THE RECORDS:

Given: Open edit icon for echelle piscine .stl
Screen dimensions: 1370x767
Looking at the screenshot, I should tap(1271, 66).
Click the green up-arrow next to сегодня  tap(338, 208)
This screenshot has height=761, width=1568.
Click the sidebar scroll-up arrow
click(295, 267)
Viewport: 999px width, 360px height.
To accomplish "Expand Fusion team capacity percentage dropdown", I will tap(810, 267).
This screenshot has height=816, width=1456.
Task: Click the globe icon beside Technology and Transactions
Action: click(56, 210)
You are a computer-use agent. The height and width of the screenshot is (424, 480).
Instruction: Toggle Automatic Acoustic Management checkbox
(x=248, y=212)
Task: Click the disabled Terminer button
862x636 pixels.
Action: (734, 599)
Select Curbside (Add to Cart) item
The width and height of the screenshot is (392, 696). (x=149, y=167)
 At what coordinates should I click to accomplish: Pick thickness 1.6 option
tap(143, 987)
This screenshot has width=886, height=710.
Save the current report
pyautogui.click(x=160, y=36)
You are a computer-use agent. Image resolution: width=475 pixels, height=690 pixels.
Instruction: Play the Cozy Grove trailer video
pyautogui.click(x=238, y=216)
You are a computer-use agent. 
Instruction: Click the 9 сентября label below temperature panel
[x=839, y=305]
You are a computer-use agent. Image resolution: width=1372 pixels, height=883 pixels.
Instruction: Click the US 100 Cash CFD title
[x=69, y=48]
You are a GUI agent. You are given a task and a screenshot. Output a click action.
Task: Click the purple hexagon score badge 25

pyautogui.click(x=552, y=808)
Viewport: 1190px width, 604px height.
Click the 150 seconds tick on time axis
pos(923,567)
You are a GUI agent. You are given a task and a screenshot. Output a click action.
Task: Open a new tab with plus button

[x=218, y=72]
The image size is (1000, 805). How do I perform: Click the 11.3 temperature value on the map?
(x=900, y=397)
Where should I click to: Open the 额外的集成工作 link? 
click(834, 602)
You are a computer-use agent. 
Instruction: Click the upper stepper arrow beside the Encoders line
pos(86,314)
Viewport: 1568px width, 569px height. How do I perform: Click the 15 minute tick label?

BRIEF:
Could you print the material above once more, exactly as it stands?

THE COMPLETED TASK:
Given: Open edit icon for echelle piscine .stl
Screen dimensions: 1370x767
Looking at the screenshot, I should tap(1271, 66).
Click the green up-arrow next to сегодня  tap(338, 208)
This screenshot has height=761, width=1568.
Click the sidebar scroll-up arrow
click(295, 267)
Viewport: 999px width, 360px height.
To accomplish "Expand Fusion team capacity percentage dropdown", I will tap(810, 267).
This screenshot has height=816, width=1456.
Task: Click the globe icon beside Technology and Transactions
Action: click(56, 210)
You are a computer-use agent. The height and width of the screenshot is (424, 480).
Instruction: Toggle Automatic Acoustic Management checkbox
(x=248, y=212)
Task: Click the disabled Terminer button
862x636 pixels.
Action: (734, 599)
Select Curbside (Add to Cart) item
The width and height of the screenshot is (392, 696). (x=149, y=167)
 At what coordinates should I click to accomplish: Pick thickness 1.6 option
tap(143, 987)
This screenshot has width=886, height=710.
Save the current report
pyautogui.click(x=160, y=36)
You are a computer-use agent. Image resolution: width=475 pixels, height=690 pixels.
Instruction: Play the Cozy Grove trailer video
pyautogui.click(x=238, y=216)
You are a computer-use agent. 
Instruction: Click the 9 сентября label below temperature panel
[x=839, y=305]
You are a computer-use agent. Image resolution: width=1372 pixels, height=883 pixels.
Instruction: Click the US 100 Cash CFD title
[x=69, y=48]
You are a GUI agent. You are given a task and a screenshot. Output a click action.
Task: Click the purple hexagon score badge 25

pyautogui.click(x=552, y=808)
Viewport: 1190px width, 604px height.
Click the 150 seconds tick on time axis
pos(923,567)
You are a GUI agent. You are given a task and a screenshot. Output a click action.
Task: Open a new tab with plus button

[x=218, y=72]
The image size is (1000, 805). How do I perform: Click the 11.3 temperature value on the map?
(x=900, y=397)
Where should I click to: Open the 额外的集成工作 link? 
click(834, 602)
You are a computer-use agent. 
Instruction: Click the upper stepper arrow beside the Encoders line
pos(86,314)
Viewport: 1568px width, 569px height. How do I perform: Click the 15 minute tick label?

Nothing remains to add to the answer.